[[ RECORDED DATA open ]]

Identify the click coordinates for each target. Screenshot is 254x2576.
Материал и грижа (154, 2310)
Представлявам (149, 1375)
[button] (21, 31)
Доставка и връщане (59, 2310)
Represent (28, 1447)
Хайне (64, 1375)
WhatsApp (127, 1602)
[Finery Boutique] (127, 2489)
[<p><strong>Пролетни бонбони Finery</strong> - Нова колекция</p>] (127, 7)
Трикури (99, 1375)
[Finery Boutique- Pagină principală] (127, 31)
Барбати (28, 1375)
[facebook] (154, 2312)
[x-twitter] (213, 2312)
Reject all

[[ RECORDED DATA closed ]]

WHAT THE EXERCISE ASKS
What do the records say? Quote them all exactly.

ANSWER TO THIS EXERCISE
Identify the click coordinates for each target. Screenshot is 254x2576.
Материал и грижа (154, 2310)
Представлявам (149, 1375)
[button] (21, 31)
Доставка и връщане (59, 2310)
Represent (28, 1447)
Хайне (64, 1375)
WhatsApp (127, 1602)
[Finery Boutique] (127, 2489)
[<p><strong>Пролетни бонбони Finery</strong> - Нова колекция</p>] (127, 7)
Трикури (99, 1375)
[Finery Boutique- Pagină principală] (127, 31)
Барбати (28, 1375)
[facebook] (154, 2312)
[x-twitter] (213, 2312)
Reject all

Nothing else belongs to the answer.